Objectives
Although there is increasing interest in using functional status to guide clinical decision making, function is seldom routinely assessed in primary care. We explored clinician perspectives on barriers and facilitators to routine measurement of older adults' functional status in primary care settings.Design
Qualitative study using semistructured interviews.Setting
Primary care and geriatrics clinics at six Veterans Affairs Medical Centers.Participants
Twenty-four primary care providers, including 17 from primary care clinics and 7 from geriatrics clinics.Measurements
We conducted interviews to elicit clinician perspectives about functional status measurement, including barriers and facilitators to routine assessment. We analyzed transcripts iteratively using a hybrid inductive and deductive thematic approach.Results
Interviews revealed three distinct aspects to measuring function: screening and assessment, documentation, and use of data to inform care. Barriers and facilitators to screening and assessment included time availability, clinic processes, and degree of interdisciplinary environment. Barriers and facilitators to documentation included the usability and integration of electronic instruments into workflows and the availability of a standardized location to document function in the electronic medical record.
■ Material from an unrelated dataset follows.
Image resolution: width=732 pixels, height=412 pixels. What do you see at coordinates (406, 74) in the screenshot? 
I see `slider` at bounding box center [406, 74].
Barriers and facilitators to use of data included the availability of a standardized location to retrieve data on function, the availability of appropriate referrals and services, and provider knowledge of available resources to address functional impairments. To address these barriers, providers emphasized the critical importance of connecting measurement of function directly to improved patient care.Conclusion
Although clinicians emphasized the importance of measuring function, they also cautioned against additional workload burdens, cumbersome electronic documentation, and measurement of function without ensuring that these data are used to improve care. Approaches to functional status measurement must address these barriers to improve care and outcomes for older adults. J Am Geriatr Soc 67:493-502, 2019.